The standardized torture test for sentence embeddings
Facebook Research's evaluation toolkit runs your sentence vectors through 17 downstream tasks and 10 probing tasks to see what they actually learned.

What it does
SentEval is a Python evaluation framework for fixed-size sentence embeddings. You implement two functions—prepare (optional) and batcher—and it handles the rest, testing your embeddings as features across classification, similarity, and inference tasks. It supports both PyTorch and scikit-learn backends.
The interesting bit
The probing tasks are the twist. Beyond standard benchmarks like SST and SNLI, SentEval checks whether your embeddings implicitly encode syntax tree depth, verb tense, word order, and subject-object number agreement—essentially asking whether your model learned English or just memorized surface patterns.
Key highlights
- 17 downstream transfer tasks (sentiment, NLI, paraphrase, STS, image-caption retrieval)
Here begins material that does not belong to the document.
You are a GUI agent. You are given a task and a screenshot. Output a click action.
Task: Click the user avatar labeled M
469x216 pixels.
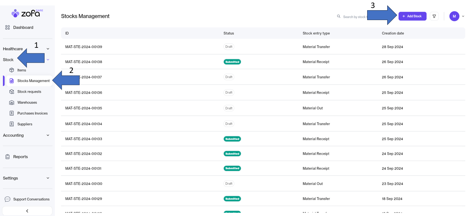click(454, 16)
- 10 linguistic probing tasks for diagnosing what embeddings actually capture
- Example scripts for InferSent, SkipThought-LN, GenSen, and Google’s Universal Sentence Encoder
- Configurable classifier: logistic regression or MLP with tunable hyperparameters
- “Prototyping config” option that trades accuracy for roughly 5× speedup
Caveats
- Python 2/3 compatibility and PyTorch ≥0.4 requirement suggest the codebase has not been refreshed recently
- Some encoder examples (SkipThought, GenSen) require external setup and dependencies
- MacOS users may need to swap
unzipforp7zipwhen downloading datasets
Verdict
Essential if you’re training or comparing sentence encoders and want more than a single leaderboard number. Skip it if you’re working with contextualized embeddings (BERT-style) or need modern, actively maintained infrastructure.